Badwater Road is about fifty miles long, following the east bank of the basin until it finally climbs out of the valley at the far south end. It’s a gently rolling ride most of the way, gradually rising or falling at most a few hundred feet. The distances seem immense - long, straight roads ahead of you with only a few cars visible for miles. Like everywhere else in Death Valley, the scale and the huge open vistas dwarf you.
At the low point, we are in luck - the only bench is unoccupied, so we snare it and enjoy our lunch looking across the basin. Then we lock up the bikes and walk off across the salt flats with the other tourists. It’s a relatively sparse crowd today, and like everywhere once you get even a quarter mile away from pavement you lose nearly everyone. By the time we’re a half a mile out into the basin, we’re sharing this awe-striking spot with only a few others.
We hadn’t really thought to walk out so far ourselves, but we’re intrigued by an apparent mirage in the distance. It looks so real that we’re not sure, so we keep walking. And it’s no mirage - the recent rains have resulted in enough runoff from the mountains so that there is a small lake in the middle of Death Valley. Amazing to see the mountains reflected with this shallow, transient lake in a place that gets only two inches of rain per year.

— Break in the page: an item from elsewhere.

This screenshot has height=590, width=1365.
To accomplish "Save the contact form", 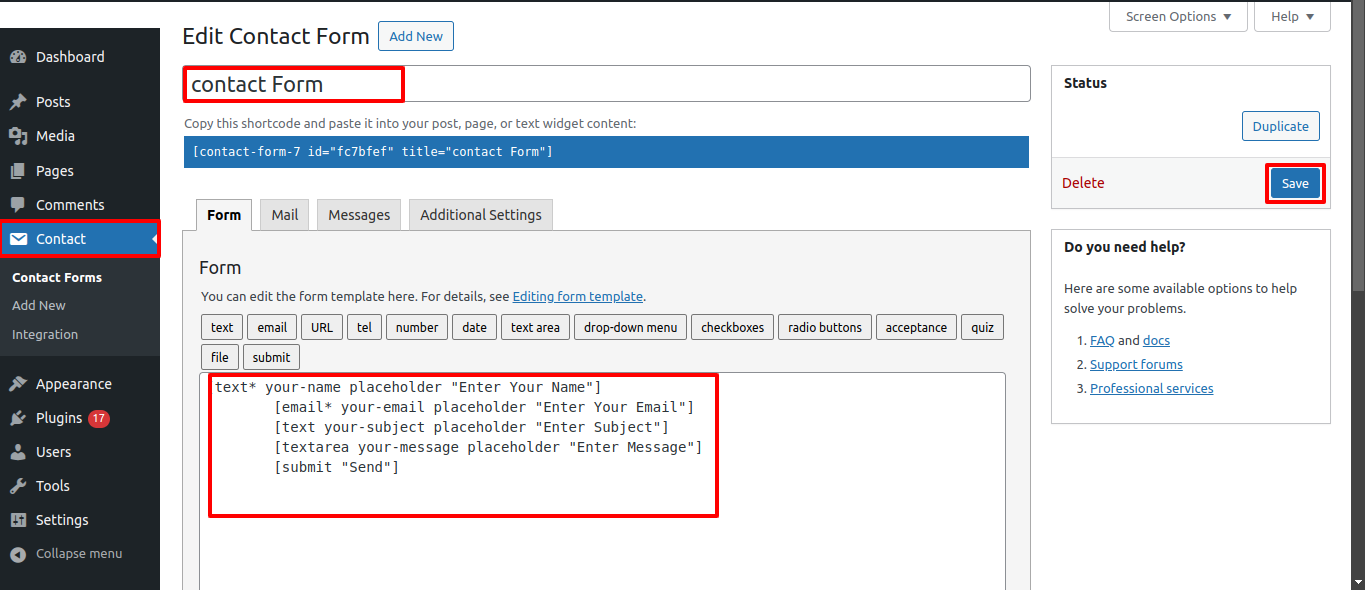I will tap(1295, 184).
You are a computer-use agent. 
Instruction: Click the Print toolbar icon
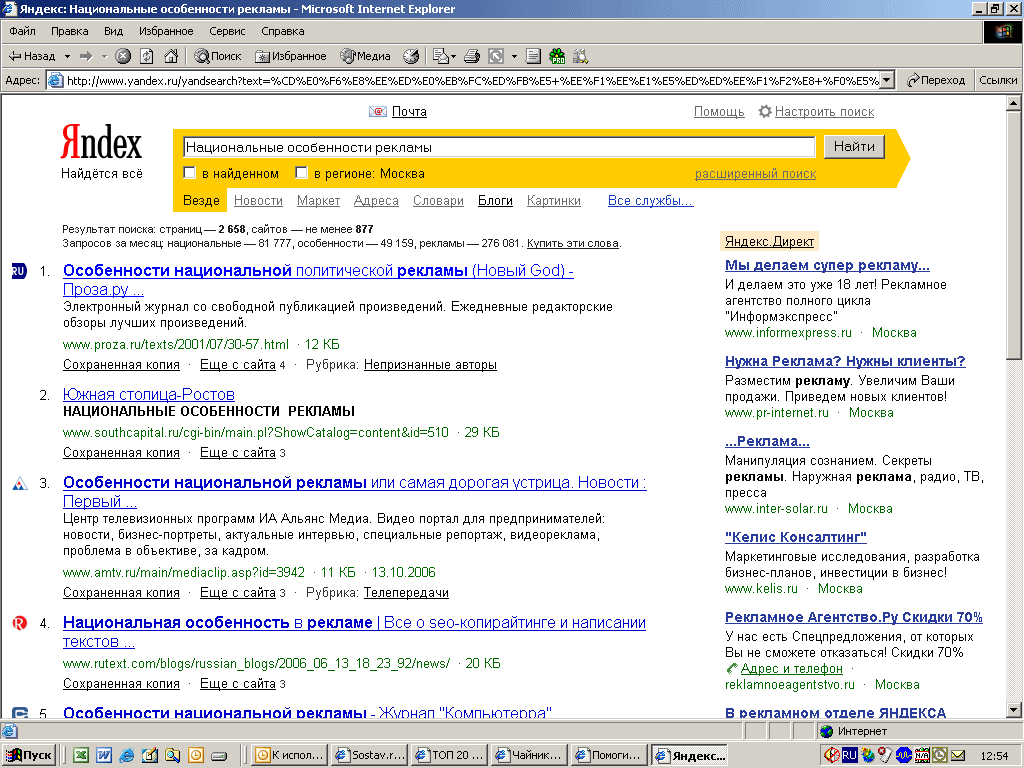(472, 56)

We end up walking about a mile out into the basin, and take quite a bit longer than we expected. As a result, we don’t make it back to the car until shortly before sundown and really end up missing the best of the fireworks on Artists Drive. Which is fine - for me anyway, standing alone out in the middle of the basin, looking at the mountains reflected in the water and at the ranges all around, was a more than fair trade-off.
Note that we have two videos for the day: one of the ride, and one shot from the window of the Blue Whale as we drove through Artists Drive at sundown. And note that in both videos, a la Alfred Hitchcock, Rachael makes a brief cameo appearance.
Also, note that there are few captions. Maybe later. Out of time, gotta ride.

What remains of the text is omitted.